* _CONSIGNES_
[1] D'après le passage sur les compagnies des Indes, dites si chacune des affirmations suivantes est conforme au texte, en répondant par oui ou par non et en citant les mots décisifs du passage. (a) Les compagnies des Indes étaient des sociétés par actions. (b) L'expansion coloniale des nations européennes reposait d'abord sur des calculs rationnels. (c) L'extension des territoires contrôlés a fait baisser les dépenses liées aux fonctions régaliennes.
[2] Selon le passage sur les compagnies des Indes, que leur conférait l'État ?

* _PASSAGE FOURNI_
Le commerce entre une
métropole et ses colonies était souvent contrôlé par une compagnie des Indes à
qui l’État conférait un monopole. Ces compagnies étaient des sociétés par
actions et leur statut était à responsabilité limitée. Mais ces compagnies privées
se sont retrouvées souvent en faillite en raison notamment de l’augmentation
des dépenses liées aux fonctions régaliennes (administration, défense, etc.)
provoquée par l’extension des territoires sous leur contrôle. L’expansion
coloniale des nations européennes répondait plus à des soucis de prestige qu’à
des calculs rationnels.
Une critique de
l’historiographie traditionnelle
L’approche de cet ouvrage
critique la démarche traditionnelle historique en soulignant le rôle primordial
de la culture et des idées, les pièges de la périodisation et les biais dus à
l’européocentrisme.

* _DONNÉES AFFICHÉES_
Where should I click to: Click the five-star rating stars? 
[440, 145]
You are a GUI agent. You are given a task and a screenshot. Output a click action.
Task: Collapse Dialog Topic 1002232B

* _RÉPONSES FINALES_
[1]
(a) Oui : « Ces compagnies étaient des sociétés par actions ».
(b) Non : « L’expansion coloniale des nations européennes répondait plus à des soucis de prestige qu’à des calculs rationnels ».
(c) Non : « l’augmentation des dépenses liées aux fonctions régaliennes (administration, défense, etc.) provoquée par l’extension des territoires sous leur contrôle ».

[2] L’État leur conférait un monopole.